2:45 a.m.: According to the United Kingdom's Ministry of Defense daily battleground report:
“Heavy shelling continues, while street fighting is likely taking place on the outskirts of Sieverodonetsk town,” the ministry update said. “Russia has achieved greater local successes than earlier in the campaign by massing forces and fires in a relatively small area. This forces Russia to accept risk elsewhere in occupied territory.”
Russian troops were slowly advancing towards the city center in Sievierodonetsk, the governor of Luhansk region said earlier in the day, according to Reuters.
2:05 a.m.: A ship has left the Ukrainian port of Mariupol for the first time since Russia took the city and is headed east to Russia, Interfax quoted the Russian-backed separatist leader of the Ukrainian breakaway region of Donetsk as saying on Tuesday, according to Reuters.
A spokesperson for the port said last week that the ship would be loading 2,700 tons of metal in Mariupol before traveling east to the Russian city of Rostov-on-Don.
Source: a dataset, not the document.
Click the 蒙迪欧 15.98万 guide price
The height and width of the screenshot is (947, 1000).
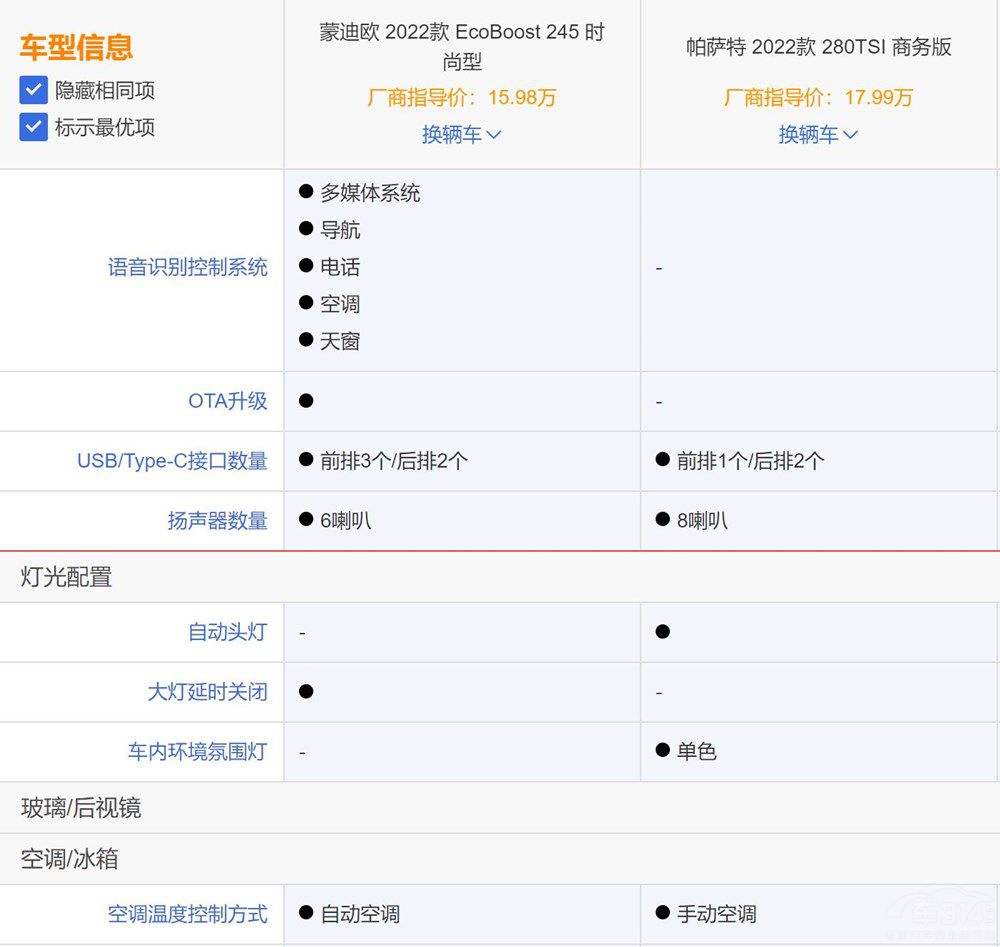coord(461,98)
Ukraine said the shipment of metal to Russia from Mariupol amounted to looting.
1 a.m.: Japanese industry minister said on Tuesday that his country will not leave the Sakhalin 2 liquefied natural gas (LNG) project even if asked to leave, Reuters reported.
The land for the project is Russia’s but the plant is owned by the Japanese government and companies, Economy, Trade and Industry Minister Koichi Hagiuda told a parliamentary committee.
12:30 a.m.: Moscow backed separatist leader said Tuesday that Russian forces had not advanced as rapidly as they had hoped in the battle for Sievierodonetsk, the easternmost city still in Ukraine’s hands, Reuters reported citing state-run TASS news agency.
As the Russian offensive continued across Ukraine’s eastern Donbas region, the European Union agreed to ban most imports of Russian oil, a move intended to blow a hole in the Kremlin’s war finances.
12:15 a.m.: Russian troops continue to battle Ukrainian forces in the eastern part of the country, according to The Associated Press.
12:01 a.m.: European Union leaders agreed late Monday to ban two-thirds of Russian oil imports as part of a compromise deal to increase pressure on Russia while accounting for the economic effects on some EU nations that are more reliant on Russian oil supplies. The embargo cuts off Russian oil delivered by sea, while exempting oil imported through pipelines.
Landlocked Hungary had threatened to oppose restrictions on oil imports, a move that would have scuttled the effort that requires consensus of all EU members. European Council President Charles Michel said he expects EU ambassadors to formally endorse the embargo, which is part of a larger sanctions package, on Wednesday.
Combined with pledges from countries such as Germany to phase out their Russian oil imports, European Commission President Ursula von der Leyen said the agreement will “effectively cut around 90% of oil imports from Russia to the EU by the end of the year.”
Other parts of the sanction package include assets freezes and travel bans on individuals, and excluding Russia’s biggest banks, Sberbank, from the SWIFT global financial transfer system. The EU is also barring three Russian state-owned broadcasters from distributing content in EU countries. EU leaders also agreed to provide Ukraine with $9.7 billion in assistance for the country’s economy and reconstruction efforts.
Some information in this report came from The Associated Press, Reuters and Agence France-Presse.